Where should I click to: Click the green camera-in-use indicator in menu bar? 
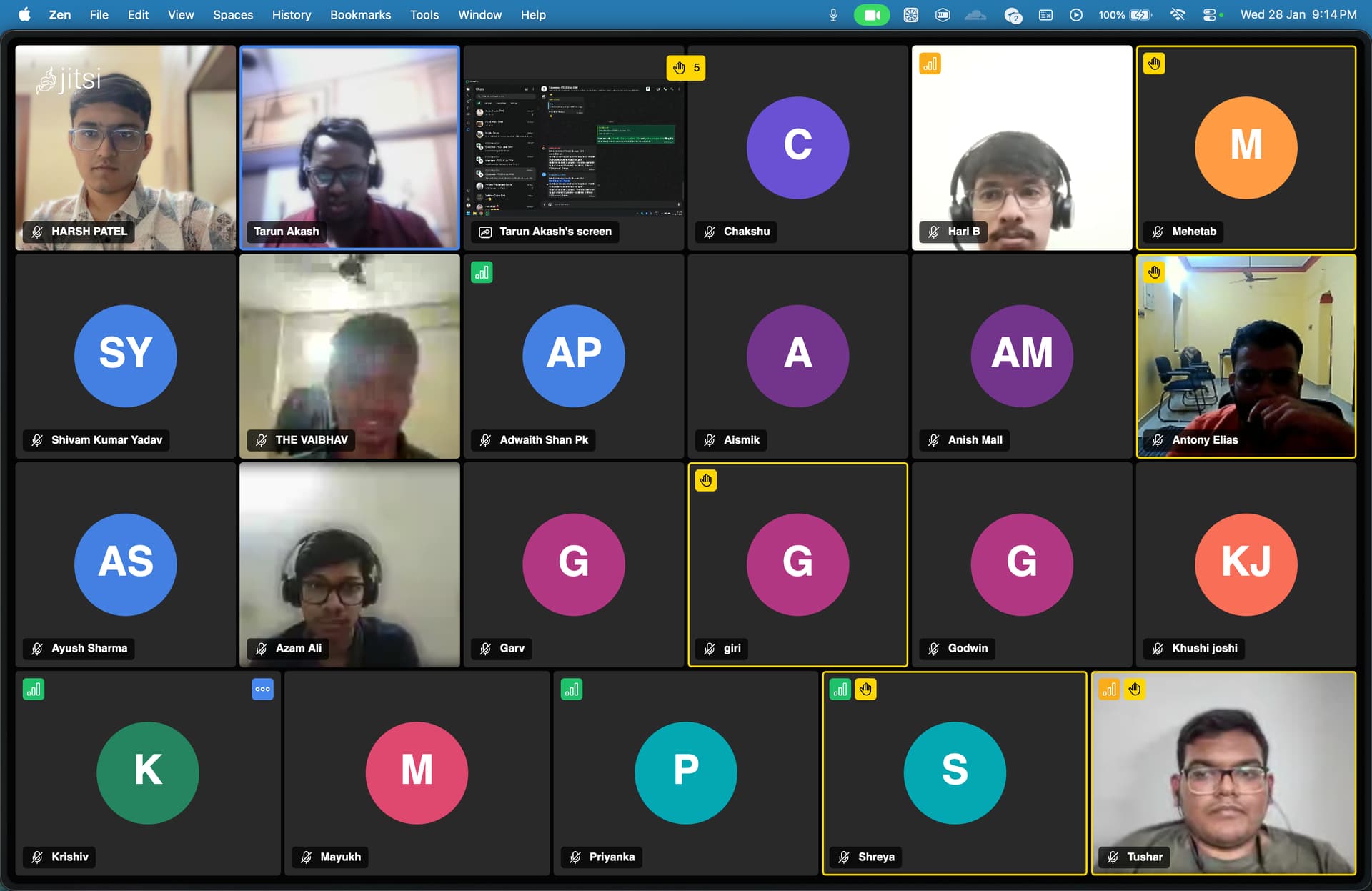pyautogui.click(x=871, y=14)

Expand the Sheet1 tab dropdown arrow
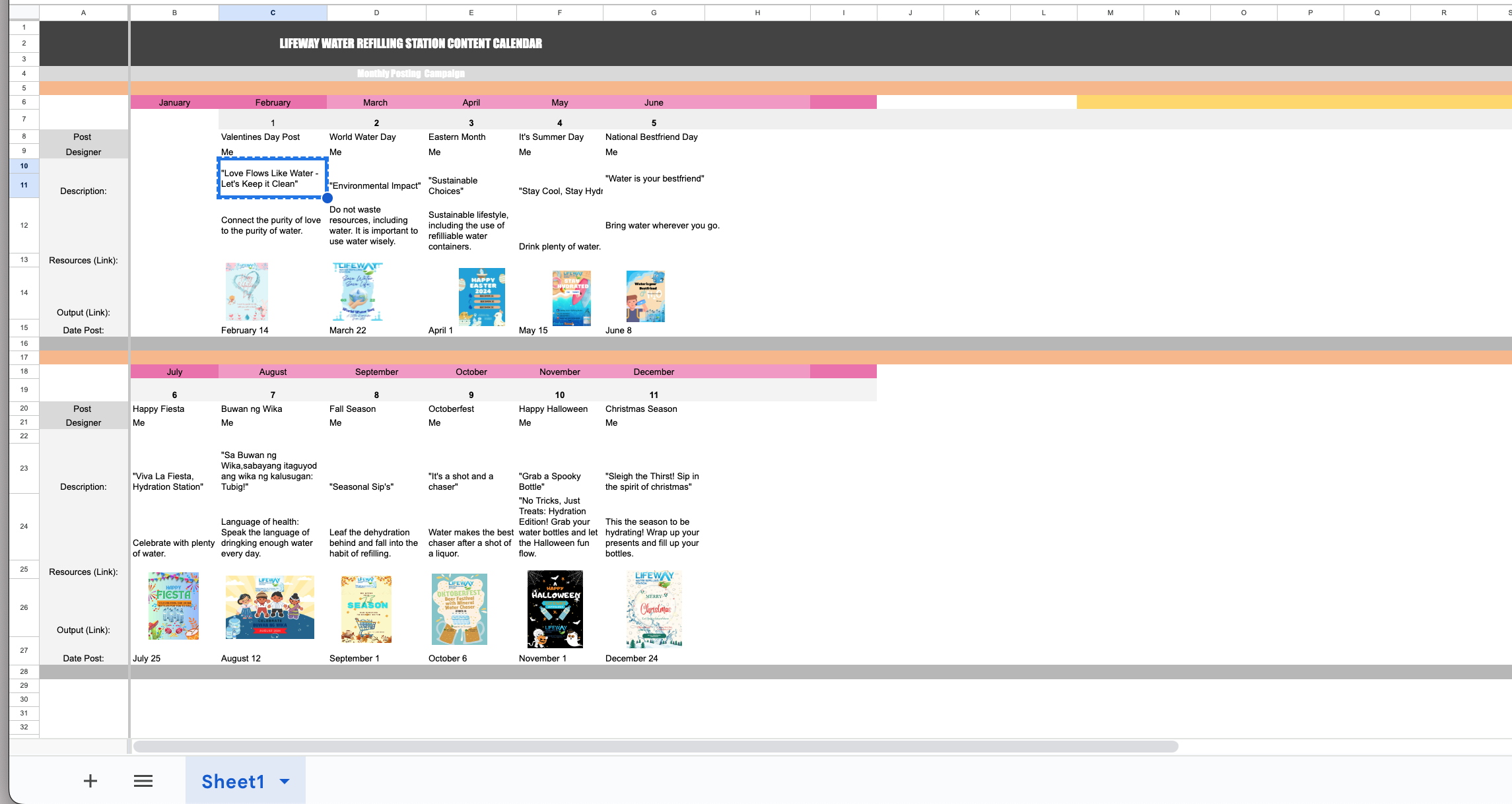pyautogui.click(x=285, y=781)
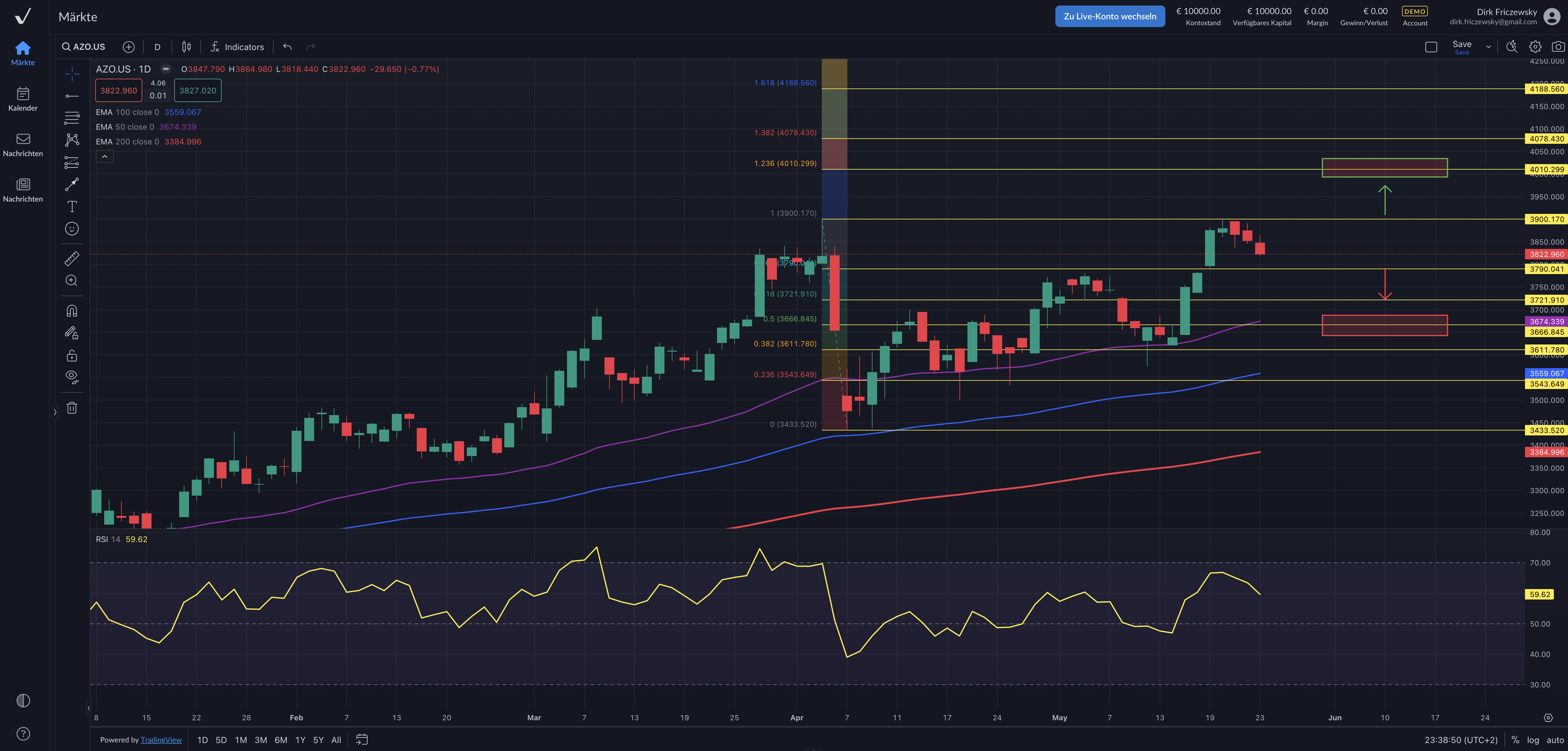Select the text annotation tool
Screen dimensions: 1568x751
72,207
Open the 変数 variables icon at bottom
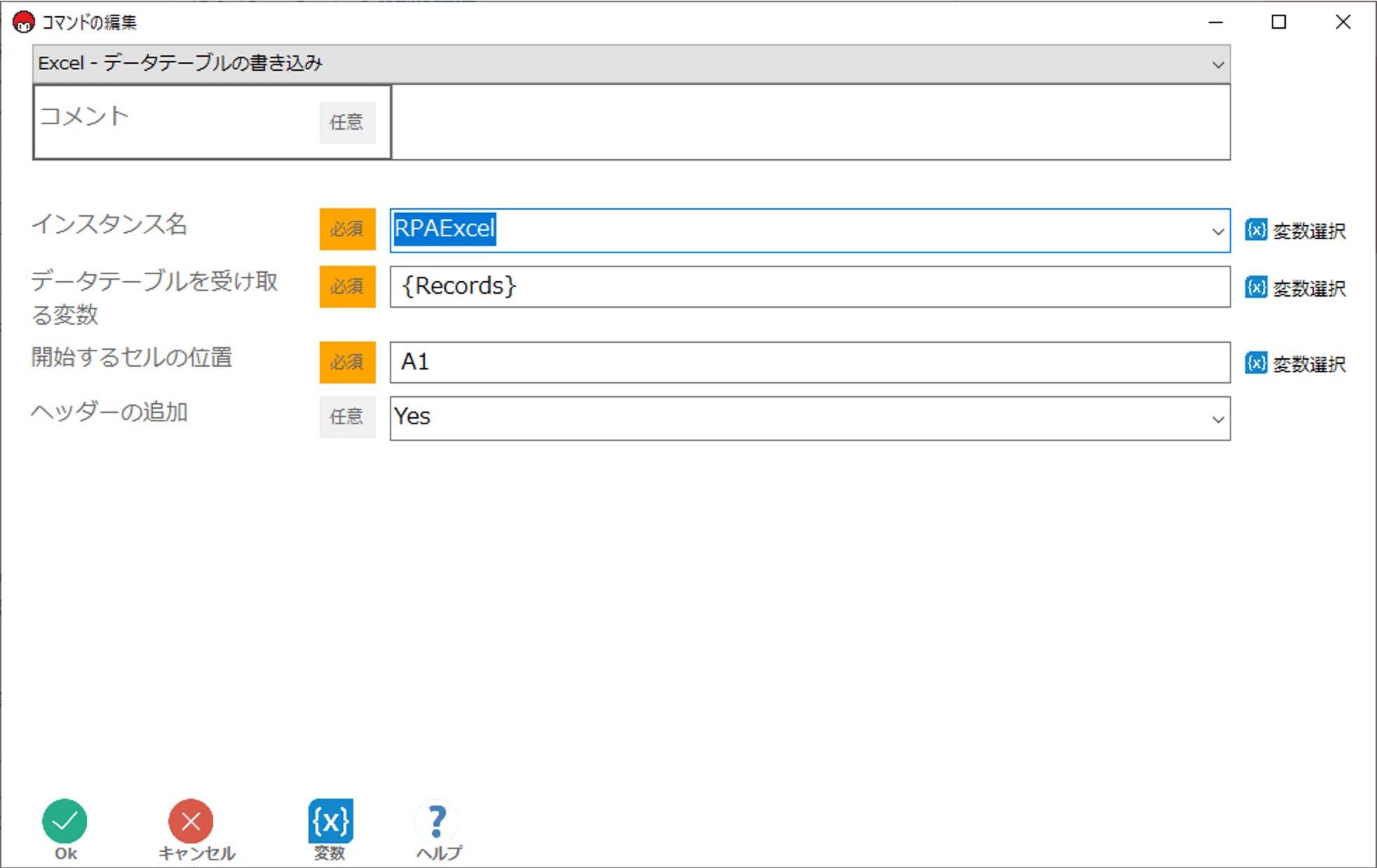Viewport: 1377px width, 868px height. 330,821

++++++

YOUR TASK
From the first line to the last, repeat the records exactly and skip the pictures.

ANSWER AREA
Where should I click to: Click the green camera-in-use indicator in menu bar? 
pyautogui.click(x=871, y=14)

Expand the Sheet1 tab dropdown arrow
pyautogui.click(x=285, y=781)
Select the text annotation tool
Screen dimensions: 1568x751
72,207
Open the 変数 variables icon at bottom
Viewport: 1377px width, 868px height. 330,821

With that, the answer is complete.